_What you should do_.
Find the line holding "Where should I click to: Click the scratch" in the entries below. Give it again exactly, along with every line after it up to and including the line holding "Open the export CSV dropdown".

Pixel coordinate grounding data:
+ + + + + + +
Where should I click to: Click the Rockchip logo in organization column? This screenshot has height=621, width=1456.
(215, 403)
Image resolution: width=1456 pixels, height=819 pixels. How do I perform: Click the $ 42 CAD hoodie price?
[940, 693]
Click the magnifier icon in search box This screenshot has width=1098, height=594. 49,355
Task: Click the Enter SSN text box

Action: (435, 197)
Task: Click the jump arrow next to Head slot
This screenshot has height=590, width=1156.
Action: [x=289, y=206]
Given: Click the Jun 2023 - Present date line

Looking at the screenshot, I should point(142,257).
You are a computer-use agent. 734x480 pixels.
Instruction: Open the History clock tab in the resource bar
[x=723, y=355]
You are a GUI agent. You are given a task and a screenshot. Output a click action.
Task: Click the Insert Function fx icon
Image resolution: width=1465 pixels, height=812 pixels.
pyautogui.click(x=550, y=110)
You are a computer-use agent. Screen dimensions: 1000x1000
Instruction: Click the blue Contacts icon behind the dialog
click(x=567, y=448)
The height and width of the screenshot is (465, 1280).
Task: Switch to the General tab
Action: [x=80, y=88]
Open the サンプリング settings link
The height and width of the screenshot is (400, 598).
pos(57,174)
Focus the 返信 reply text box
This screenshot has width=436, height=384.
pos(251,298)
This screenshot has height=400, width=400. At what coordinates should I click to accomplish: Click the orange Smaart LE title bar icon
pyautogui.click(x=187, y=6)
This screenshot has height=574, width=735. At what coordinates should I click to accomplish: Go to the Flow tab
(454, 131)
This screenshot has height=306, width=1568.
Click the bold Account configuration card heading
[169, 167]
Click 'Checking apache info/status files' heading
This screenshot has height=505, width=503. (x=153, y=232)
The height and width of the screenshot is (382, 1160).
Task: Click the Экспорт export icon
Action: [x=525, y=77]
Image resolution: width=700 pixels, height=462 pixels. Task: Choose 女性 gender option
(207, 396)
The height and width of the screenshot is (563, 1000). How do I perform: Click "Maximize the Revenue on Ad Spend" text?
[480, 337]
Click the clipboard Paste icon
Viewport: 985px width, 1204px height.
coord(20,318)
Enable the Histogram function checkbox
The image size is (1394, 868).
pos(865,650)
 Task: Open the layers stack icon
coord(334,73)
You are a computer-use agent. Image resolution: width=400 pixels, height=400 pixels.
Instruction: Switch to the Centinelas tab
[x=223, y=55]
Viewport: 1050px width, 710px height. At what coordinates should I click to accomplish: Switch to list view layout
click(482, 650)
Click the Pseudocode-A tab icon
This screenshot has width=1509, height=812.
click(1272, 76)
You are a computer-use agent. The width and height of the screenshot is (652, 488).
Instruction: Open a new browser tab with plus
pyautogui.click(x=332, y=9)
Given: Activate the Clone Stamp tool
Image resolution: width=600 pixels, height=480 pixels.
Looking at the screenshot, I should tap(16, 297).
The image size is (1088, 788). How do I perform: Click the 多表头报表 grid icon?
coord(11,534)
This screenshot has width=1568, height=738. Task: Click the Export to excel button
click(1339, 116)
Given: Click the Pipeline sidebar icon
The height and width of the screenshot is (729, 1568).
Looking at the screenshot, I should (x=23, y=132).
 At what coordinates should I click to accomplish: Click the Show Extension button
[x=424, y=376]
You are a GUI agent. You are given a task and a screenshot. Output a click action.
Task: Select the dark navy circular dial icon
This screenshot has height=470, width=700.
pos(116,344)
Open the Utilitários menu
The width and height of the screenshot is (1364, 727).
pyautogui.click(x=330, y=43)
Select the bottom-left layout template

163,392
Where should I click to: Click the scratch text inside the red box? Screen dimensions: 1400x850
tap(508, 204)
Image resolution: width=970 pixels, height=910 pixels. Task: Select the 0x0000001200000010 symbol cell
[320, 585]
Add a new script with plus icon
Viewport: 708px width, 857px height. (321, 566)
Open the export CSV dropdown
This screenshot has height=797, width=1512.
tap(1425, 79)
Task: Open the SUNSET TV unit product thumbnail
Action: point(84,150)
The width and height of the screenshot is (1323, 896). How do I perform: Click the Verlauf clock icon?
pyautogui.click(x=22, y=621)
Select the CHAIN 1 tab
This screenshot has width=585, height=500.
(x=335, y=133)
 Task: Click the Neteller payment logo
+ + + + + + +
_Expected answer_.
Where should I click to: Click the scratch text inside the red box? Screen dimensions: 1400x850
tap(508, 204)
Image resolution: width=970 pixels, height=910 pixels. Task: Select the 0x0000001200000010 symbol cell
[320, 585]
Add a new script with plus icon
Viewport: 708px width, 857px height. (321, 566)
Open the export CSV dropdown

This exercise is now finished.